START INPUT FOR THIS TASK

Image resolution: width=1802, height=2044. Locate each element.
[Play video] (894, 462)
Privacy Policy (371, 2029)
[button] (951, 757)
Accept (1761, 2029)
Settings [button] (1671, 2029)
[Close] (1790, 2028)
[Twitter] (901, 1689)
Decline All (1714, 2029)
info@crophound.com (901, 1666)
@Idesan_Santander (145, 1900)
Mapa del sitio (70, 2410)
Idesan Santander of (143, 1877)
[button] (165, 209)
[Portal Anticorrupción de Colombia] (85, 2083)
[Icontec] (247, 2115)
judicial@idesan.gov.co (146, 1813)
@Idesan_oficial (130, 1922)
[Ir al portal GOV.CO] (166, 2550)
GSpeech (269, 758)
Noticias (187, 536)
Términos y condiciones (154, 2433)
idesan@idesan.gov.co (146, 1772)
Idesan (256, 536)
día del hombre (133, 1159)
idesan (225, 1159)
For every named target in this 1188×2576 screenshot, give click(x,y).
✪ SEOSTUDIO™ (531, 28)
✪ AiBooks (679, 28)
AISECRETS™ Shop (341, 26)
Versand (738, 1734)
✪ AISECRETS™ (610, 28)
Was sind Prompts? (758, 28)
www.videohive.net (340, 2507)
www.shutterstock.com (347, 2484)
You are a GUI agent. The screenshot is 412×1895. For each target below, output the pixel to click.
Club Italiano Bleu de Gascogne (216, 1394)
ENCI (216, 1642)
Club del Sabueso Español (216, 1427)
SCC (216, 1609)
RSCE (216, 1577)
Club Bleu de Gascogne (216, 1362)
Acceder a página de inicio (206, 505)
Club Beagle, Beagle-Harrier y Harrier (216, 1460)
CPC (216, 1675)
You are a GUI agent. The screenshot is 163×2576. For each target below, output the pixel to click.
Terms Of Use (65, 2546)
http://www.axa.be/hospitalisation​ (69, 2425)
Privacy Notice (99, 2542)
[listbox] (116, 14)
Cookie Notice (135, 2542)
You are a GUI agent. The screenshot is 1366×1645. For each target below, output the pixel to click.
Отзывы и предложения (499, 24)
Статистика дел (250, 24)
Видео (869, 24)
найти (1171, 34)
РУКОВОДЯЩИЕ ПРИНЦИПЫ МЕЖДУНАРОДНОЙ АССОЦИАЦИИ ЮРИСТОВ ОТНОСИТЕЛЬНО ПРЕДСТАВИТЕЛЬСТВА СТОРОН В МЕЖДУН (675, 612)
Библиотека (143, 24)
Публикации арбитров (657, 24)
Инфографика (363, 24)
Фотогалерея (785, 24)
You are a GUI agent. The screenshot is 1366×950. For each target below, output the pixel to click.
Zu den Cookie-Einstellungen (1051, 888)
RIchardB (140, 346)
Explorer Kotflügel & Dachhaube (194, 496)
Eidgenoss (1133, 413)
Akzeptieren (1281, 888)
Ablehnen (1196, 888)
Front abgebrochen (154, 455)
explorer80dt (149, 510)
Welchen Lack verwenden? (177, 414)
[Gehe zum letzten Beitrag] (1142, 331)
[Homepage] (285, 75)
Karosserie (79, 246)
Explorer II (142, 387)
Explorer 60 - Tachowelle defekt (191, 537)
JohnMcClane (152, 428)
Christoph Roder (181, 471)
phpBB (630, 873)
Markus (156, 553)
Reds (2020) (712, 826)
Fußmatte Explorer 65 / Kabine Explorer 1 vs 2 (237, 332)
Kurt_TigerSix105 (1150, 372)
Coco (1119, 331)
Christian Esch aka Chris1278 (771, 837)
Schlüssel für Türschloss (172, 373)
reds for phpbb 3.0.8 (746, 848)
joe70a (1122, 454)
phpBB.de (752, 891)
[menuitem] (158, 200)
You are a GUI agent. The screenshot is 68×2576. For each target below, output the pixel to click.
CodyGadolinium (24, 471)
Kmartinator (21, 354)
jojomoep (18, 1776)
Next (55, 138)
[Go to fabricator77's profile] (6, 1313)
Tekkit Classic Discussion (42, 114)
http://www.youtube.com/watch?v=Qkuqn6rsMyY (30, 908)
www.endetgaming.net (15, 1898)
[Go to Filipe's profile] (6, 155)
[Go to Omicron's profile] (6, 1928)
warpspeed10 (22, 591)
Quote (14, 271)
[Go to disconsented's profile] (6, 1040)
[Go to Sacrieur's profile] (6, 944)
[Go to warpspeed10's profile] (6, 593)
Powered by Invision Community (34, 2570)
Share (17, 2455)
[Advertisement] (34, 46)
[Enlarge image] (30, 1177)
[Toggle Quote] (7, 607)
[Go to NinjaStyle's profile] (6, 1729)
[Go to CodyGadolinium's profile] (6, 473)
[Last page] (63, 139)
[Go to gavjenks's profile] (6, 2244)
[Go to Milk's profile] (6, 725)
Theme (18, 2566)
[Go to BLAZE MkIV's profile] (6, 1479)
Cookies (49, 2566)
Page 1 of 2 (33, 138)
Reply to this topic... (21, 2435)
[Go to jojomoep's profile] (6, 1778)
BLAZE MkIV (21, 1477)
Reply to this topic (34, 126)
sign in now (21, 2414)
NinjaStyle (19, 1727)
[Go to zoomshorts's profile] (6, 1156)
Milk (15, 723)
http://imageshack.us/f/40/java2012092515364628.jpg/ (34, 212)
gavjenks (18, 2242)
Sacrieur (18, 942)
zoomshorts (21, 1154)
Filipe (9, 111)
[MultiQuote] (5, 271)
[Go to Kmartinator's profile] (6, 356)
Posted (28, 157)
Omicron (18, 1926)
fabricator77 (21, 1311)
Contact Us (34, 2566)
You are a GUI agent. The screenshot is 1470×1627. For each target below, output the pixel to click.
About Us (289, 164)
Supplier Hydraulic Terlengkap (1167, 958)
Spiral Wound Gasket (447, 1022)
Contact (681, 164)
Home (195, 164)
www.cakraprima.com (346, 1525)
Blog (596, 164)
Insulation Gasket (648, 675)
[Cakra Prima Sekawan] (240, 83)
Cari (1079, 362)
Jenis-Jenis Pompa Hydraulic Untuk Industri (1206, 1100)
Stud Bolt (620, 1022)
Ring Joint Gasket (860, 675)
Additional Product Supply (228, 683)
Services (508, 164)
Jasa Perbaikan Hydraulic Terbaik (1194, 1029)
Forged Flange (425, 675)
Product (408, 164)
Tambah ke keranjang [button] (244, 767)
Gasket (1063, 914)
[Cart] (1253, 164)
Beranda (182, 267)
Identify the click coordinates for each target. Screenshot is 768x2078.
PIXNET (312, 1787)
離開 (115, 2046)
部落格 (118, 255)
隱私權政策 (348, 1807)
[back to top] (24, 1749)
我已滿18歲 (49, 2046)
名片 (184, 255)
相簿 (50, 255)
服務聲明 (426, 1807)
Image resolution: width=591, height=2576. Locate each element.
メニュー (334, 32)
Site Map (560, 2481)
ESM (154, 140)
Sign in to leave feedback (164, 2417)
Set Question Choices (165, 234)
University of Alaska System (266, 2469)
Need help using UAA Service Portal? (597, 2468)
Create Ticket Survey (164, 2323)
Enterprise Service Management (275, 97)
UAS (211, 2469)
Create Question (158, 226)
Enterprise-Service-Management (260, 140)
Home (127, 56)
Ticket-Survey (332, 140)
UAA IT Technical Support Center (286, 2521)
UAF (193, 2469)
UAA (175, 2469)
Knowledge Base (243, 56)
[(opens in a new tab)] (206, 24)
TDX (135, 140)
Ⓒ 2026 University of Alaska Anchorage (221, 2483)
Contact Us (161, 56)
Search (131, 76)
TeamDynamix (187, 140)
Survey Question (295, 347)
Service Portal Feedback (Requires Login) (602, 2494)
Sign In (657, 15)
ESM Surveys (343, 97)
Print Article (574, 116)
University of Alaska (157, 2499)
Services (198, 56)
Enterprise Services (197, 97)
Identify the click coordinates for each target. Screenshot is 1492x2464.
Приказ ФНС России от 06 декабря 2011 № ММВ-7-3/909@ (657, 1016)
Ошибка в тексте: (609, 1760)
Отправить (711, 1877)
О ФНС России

END INPUT FOR THIS TASK

◆ EXERCISE OBJECTIVE
In the data above, repeat exactly each line from the first through the line that contains "CPC (216, 1675)", and give nothing else.

◆ SOLUTION TO THE EXERCISE
Image resolution: width=1802, height=2044. Locate each element.
[Play video] (894, 462)
Privacy Policy (371, 2029)
[button] (951, 757)
Accept (1761, 2029)
Settings [button] (1671, 2029)
[Close] (1790, 2028)
[Twitter] (901, 1689)
Decline All (1714, 2029)
info@crophound.com (901, 1666)
@Idesan_Santander (145, 1900)
Mapa del sitio (70, 2410)
Idesan Santander of (143, 1877)
[button] (165, 209)
[Portal Anticorrupción de Colombia] (85, 2083)
[Icontec] (247, 2115)
judicial@idesan.gov.co (146, 1813)
@Idesan_oficial (130, 1922)
[Ir al portal GOV.CO] (166, 2550)
GSpeech (269, 758)
Noticias (187, 536)
Términos y condiciones (154, 2433)
idesan@idesan.gov.co (146, 1772)
Idesan (256, 536)
día del hombre (133, 1159)
idesan (225, 1159)
For every named target in this 1188×2576 screenshot, give click(x,y).
✪ SEOSTUDIO™ (531, 28)
✪ AiBooks (679, 28)
AISECRETS™ Shop (341, 26)
Versand (738, 1734)
✪ AISECRETS™ (610, 28)
Was sind Prompts? (758, 28)
www.videohive.net (340, 2507)
www.shutterstock.com (347, 2484)
You are a GUI agent. The screenshot is 412×1895. For each target below, output the pixel to click.
Club Italiano Bleu de Gascogne (216, 1394)
ENCI (216, 1642)
Club del Sabueso Español (216, 1427)
SCC (216, 1609)
RSCE (216, 1577)
Club Bleu de Gascogne (216, 1362)
Acceder a página de inicio (206, 505)
Club Beagle, Beagle-Harrier y Harrier (216, 1460)
CPC (216, 1675)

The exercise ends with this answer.